Callaway’s personal beliefs skew choices

Apparently, Florida State Board of Education (SBOE) member Donna Callaway didn’t pay attention in her high school American history classes. If she had, she would’ve learned about the separation of church and state and the Jeffersonian principles behind it.

Thomas Jefferson, a deeply religious Republican – which had a very different meaning from today’s “Republican” – wrote in a letter to the Danbury (Conn.) Baptist Association: “I contemplate with sovereign reverence that act of the whole American people which declared that their legislature should make no law respecting an establishment of religion, or prohibiting the free exercise thereof, thus building a wall of separation between church and state.”

I learned about this separation of church and state in the early years of high school. Maybe Callaway was absent when her teachers covered it. Regardless, she has vowed to vote against the proposed new state science standards because evolution “should not be taught at the expense of other theories of the origin of life,” according to the St. Petersburg Times.

“(I hope that) there will be times of prayer throughout Christian homes and churches directed toward this issue,” said Callaway.

Callaway is explicitly against the exclusive teaching of evolution. According to the proposed new state science standards, the three points of evolution to be taught are: “evolution is the fundamental concept underlying all of biology and is supported by multiple forms of scientific evidence, organisms are classified based on their evolutionary history, and natural selection is the primary mechanism leading to evolutionary change.” She is against these standards because they are concentrated on evolution.

She voiced her opinion in a similar fashion to how I voice mine – in a column in the Florida Baptist Witness, a weekly print in Jacksonville that is a branch of the Florida Baptist Convention. The only difference is that the Oracle is a publication not explicitly affiliated with anything, especially a religion.

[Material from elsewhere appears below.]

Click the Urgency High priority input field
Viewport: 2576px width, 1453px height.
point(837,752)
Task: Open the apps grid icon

“As a SBOE member, I want those prayers,” she said. “I want God to be part of this. Isn’t that ironic?”

Yes, it’s extremely ironic. Considering that this country was founded on the basis of religious freedoms that one of the founding fathers explicitly advocated the separation of church and state, and that the Constitution implicitly states it in the first amendment, it’s horrendously ironic that she is willing to strip everything this country was founded on for her own religious convictions.

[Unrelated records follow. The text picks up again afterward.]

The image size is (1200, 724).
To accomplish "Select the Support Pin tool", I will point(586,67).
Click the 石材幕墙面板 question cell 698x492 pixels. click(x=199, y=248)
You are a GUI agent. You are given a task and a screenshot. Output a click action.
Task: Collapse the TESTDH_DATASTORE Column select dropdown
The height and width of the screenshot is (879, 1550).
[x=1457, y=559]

Although the theory of evolution is still controversial, it is the best answer to the question of ‘where did we all come from?’ Based on scientific gatherings and discoveries, it is comparatively better than a theory based on religious convictions.

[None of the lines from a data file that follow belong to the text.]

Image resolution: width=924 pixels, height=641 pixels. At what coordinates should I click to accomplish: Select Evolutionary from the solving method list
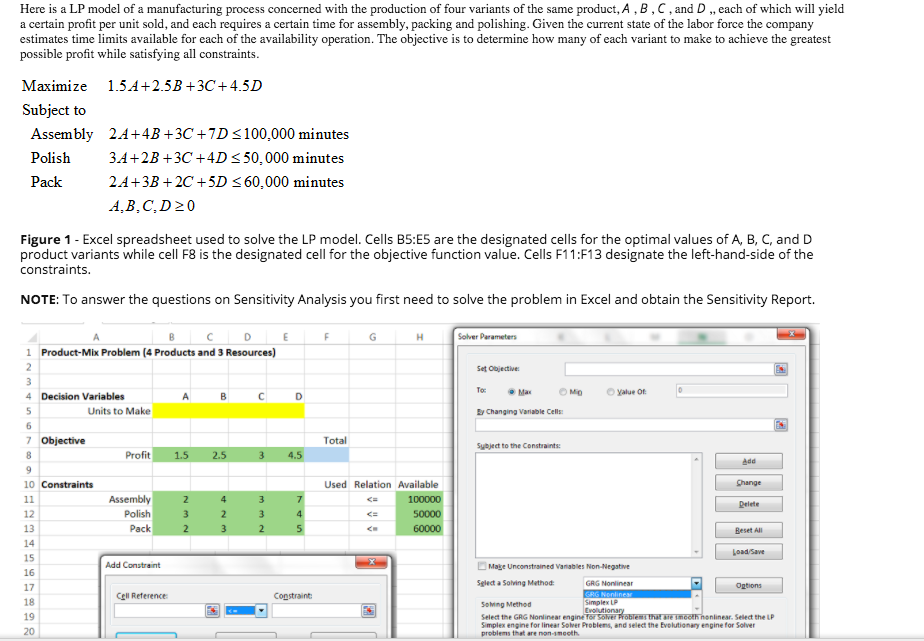tap(604, 610)
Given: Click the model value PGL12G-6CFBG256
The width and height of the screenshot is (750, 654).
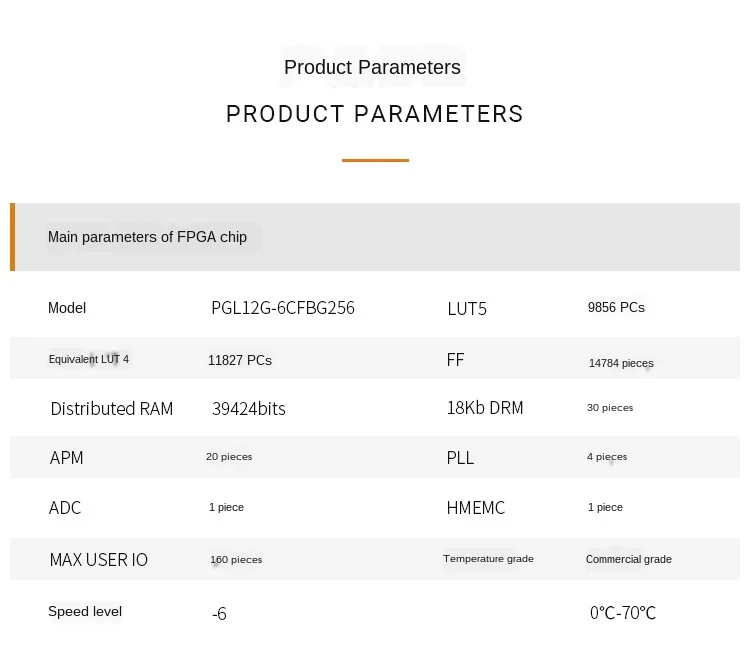Looking at the screenshot, I should [283, 308].
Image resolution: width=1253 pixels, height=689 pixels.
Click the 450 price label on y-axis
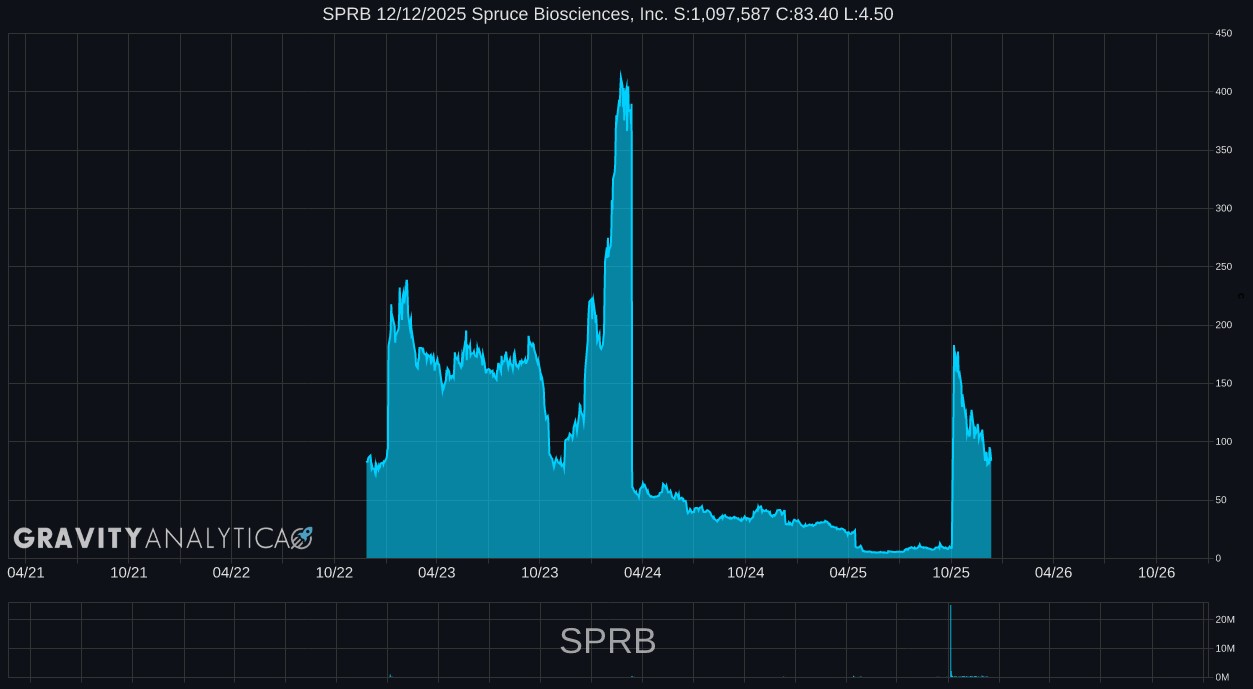(x=1223, y=34)
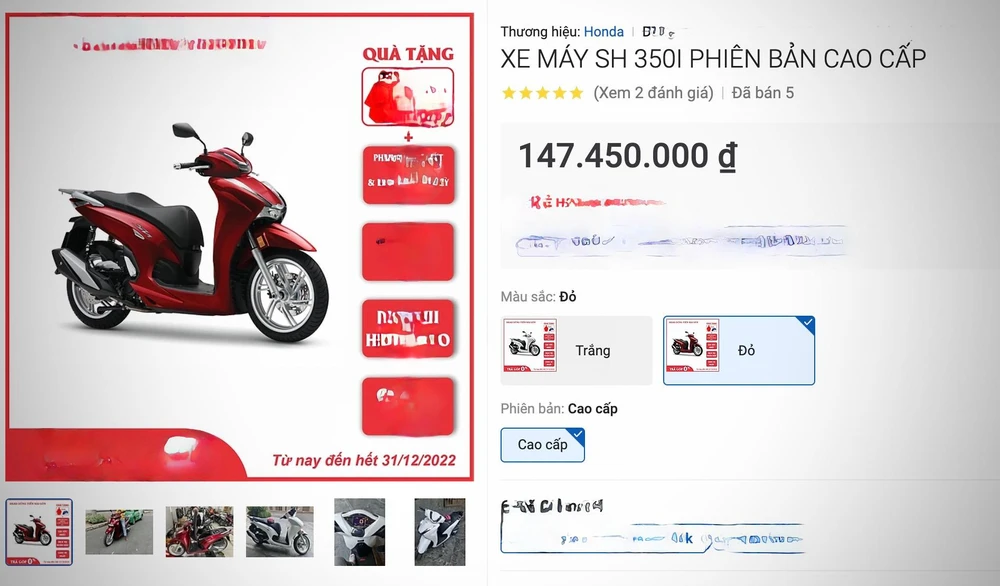This screenshot has width=1000, height=586.
Task: Click the Trắng swatch scooter picture
Action: pyautogui.click(x=530, y=345)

Education is a state-run program. Introducing the other popular idea of creationism, for which she appears to be arguing, only pushes this state and this country further from one of its original ideals – freedom of religion. Combining religion and education is the same as combining church and state – it’s just plain wrong.

Private ideas should not be taught in public schools. Although creationism may be a popular idea, it has a religious basis and religion is a private matter. If a private or parochial school wanted to teach creationism, that would be fine. Schools relying on public funding cannot morally teach creationism. The only moral choice they have is to teach evolution, because if they did teach creationism, they would be negating everything for which this nation originally stood and still stands.

It is morally reprehensible to teach creationism in public schools, because doing so could cause confusion. Many students enrolled in Florida public schools are not Christians and do not share Christian ideas of origin or holidays. It’s discriminatory to other people’s religions to teach a concept that’s based in one religion.

There’s no reason Florida’s tax dollars should go toward teaching a concept that stems from religion and not from scientific fact. It’s pointless, unreasonable and discriminatory for creationism to be taught in public schools. If we all did come from Adam and Eve, then my affinity for apples would be as easily explained as the natural, inherent evilness of women in general. After all, it was a woman who cast us all into sin.

Amy Mariani is a sophomore majoring in mass communications.